YOUR GOAL:
All lines of the listing that contain "Page" should be shown in full.

EXTRACTED MATERIAL: Begin

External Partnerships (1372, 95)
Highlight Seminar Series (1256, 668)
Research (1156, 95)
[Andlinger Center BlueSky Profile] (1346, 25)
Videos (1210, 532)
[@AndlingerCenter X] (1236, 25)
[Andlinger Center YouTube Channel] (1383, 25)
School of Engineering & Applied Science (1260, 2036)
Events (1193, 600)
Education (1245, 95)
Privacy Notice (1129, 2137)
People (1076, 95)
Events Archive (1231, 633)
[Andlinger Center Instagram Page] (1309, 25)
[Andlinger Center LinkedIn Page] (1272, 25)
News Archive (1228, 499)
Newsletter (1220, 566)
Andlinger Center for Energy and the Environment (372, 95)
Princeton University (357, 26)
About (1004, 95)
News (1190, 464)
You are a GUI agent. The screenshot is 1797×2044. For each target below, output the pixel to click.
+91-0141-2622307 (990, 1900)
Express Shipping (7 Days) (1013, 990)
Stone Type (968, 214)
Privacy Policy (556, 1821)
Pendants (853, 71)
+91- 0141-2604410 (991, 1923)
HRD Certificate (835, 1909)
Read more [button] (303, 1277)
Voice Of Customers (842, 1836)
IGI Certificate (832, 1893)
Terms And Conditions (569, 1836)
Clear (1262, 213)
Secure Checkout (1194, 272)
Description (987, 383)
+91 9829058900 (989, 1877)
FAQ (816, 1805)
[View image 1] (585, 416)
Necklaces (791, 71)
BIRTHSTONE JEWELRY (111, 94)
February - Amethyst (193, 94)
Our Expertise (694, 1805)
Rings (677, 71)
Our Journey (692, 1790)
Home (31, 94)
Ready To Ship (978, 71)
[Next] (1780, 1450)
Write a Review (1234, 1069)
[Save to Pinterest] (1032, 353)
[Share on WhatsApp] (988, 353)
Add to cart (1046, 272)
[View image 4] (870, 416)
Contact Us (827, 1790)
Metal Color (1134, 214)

EXTRACTED MATERIAL: End

SOLUTION TO THIS TASK:
[Andlinger Center Instagram Page] (1309, 25)
[Andlinger Center LinkedIn Page] (1272, 25)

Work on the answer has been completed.